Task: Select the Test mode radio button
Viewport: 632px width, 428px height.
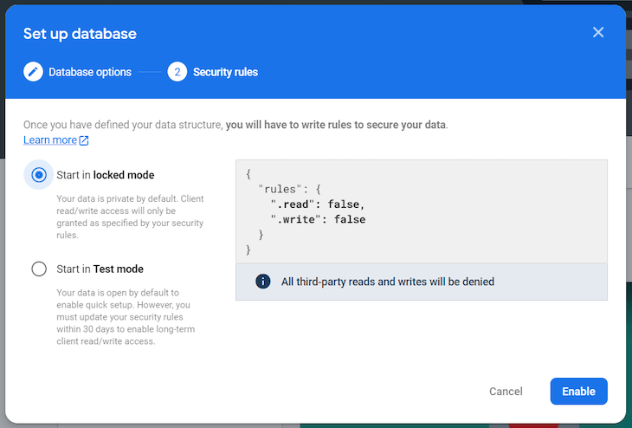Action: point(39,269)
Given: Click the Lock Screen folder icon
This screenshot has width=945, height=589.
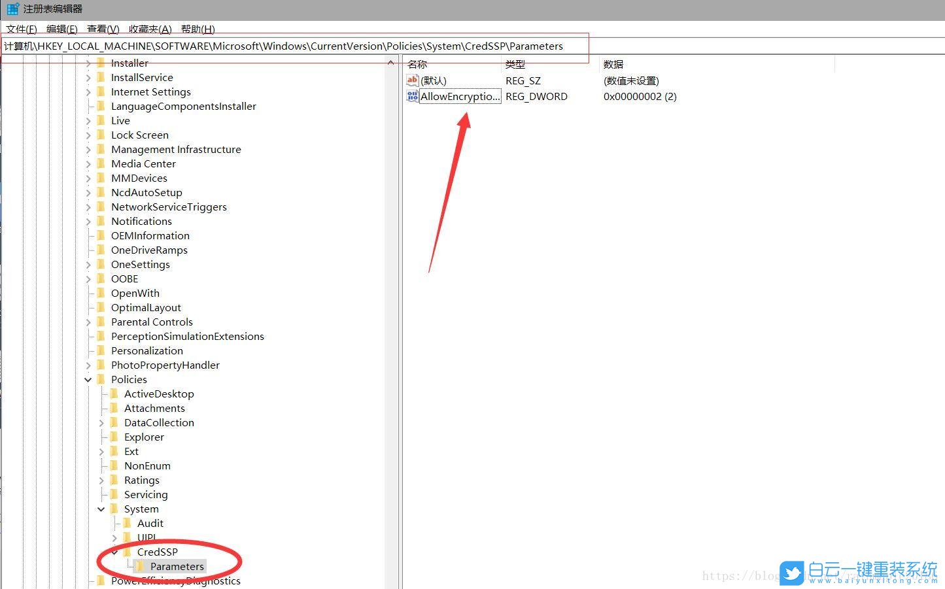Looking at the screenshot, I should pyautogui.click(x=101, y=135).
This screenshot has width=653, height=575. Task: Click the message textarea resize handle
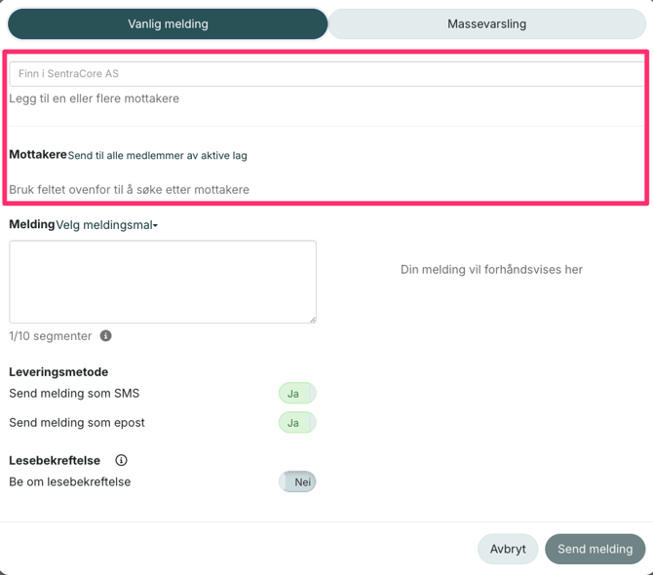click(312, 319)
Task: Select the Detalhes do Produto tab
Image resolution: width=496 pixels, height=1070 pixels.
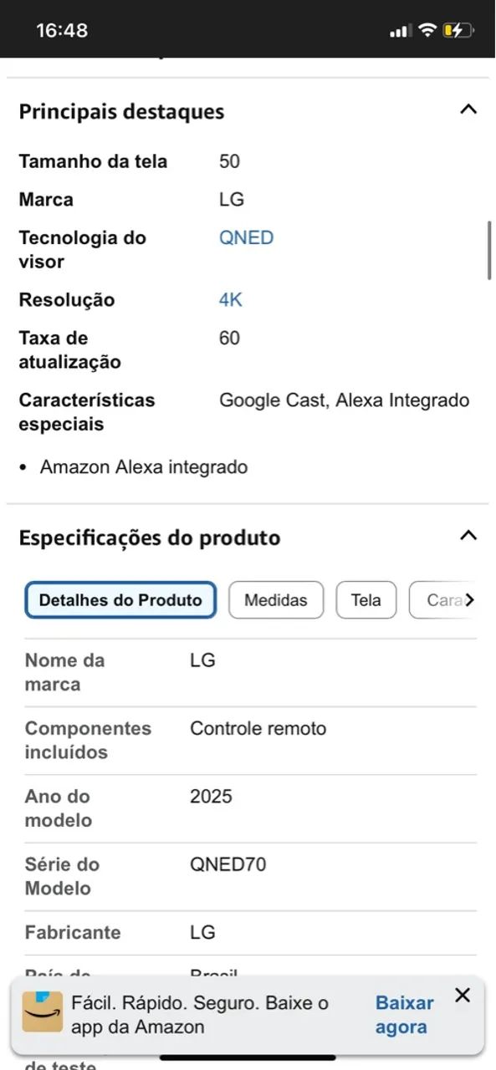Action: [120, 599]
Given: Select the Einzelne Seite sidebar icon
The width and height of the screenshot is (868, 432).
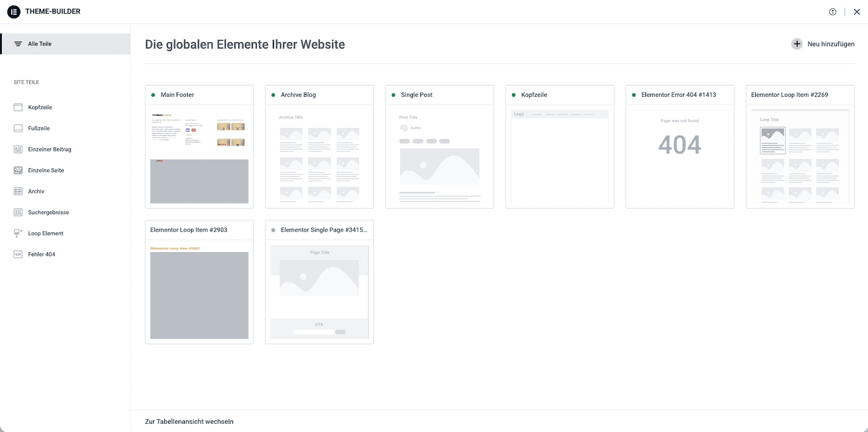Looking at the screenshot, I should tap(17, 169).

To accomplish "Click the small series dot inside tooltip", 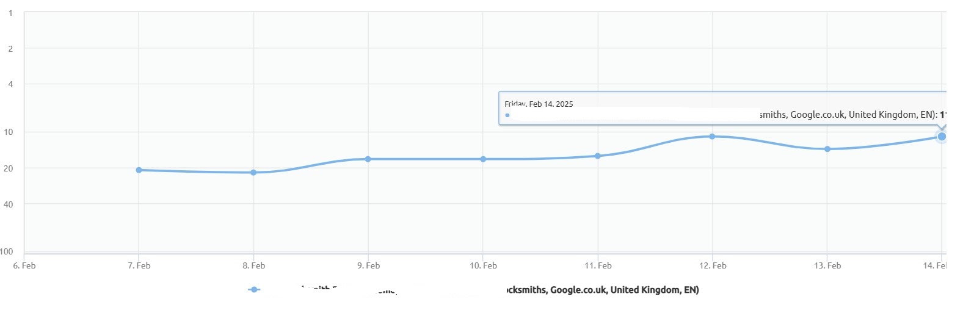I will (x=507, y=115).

^^^^^^^^^^^^^^^^

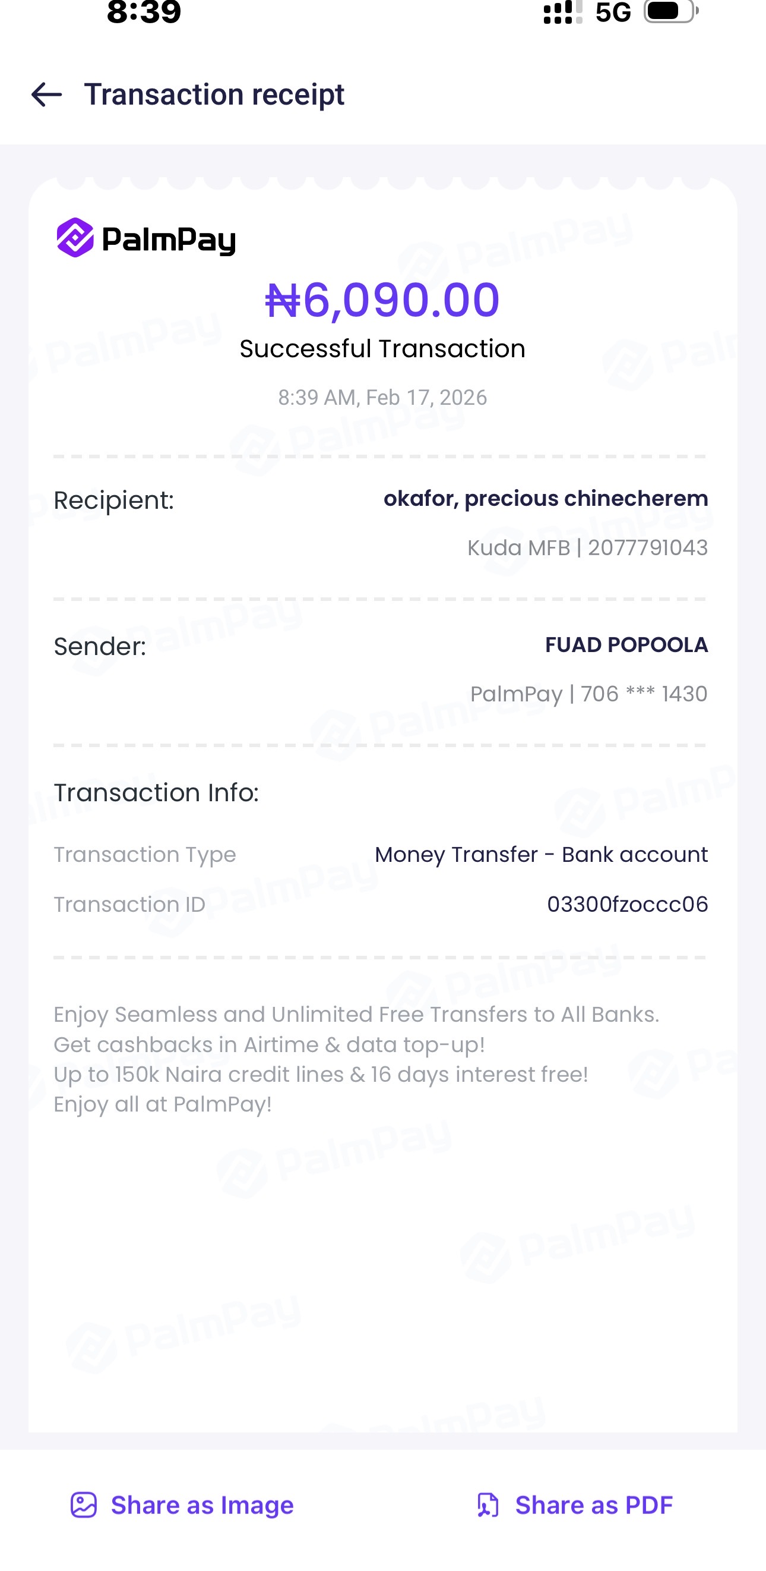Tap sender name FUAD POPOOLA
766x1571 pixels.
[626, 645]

^^^^^^^^^^^^^^^^

> _TASK ITEM_
Scan the material above for "icon". Copy every line where it appears.

> _SOLUTION FOR THIS PROBLEM_
Given: Click the Lock Screen folder icon
Given: Select the Einzelne Seite sidebar icon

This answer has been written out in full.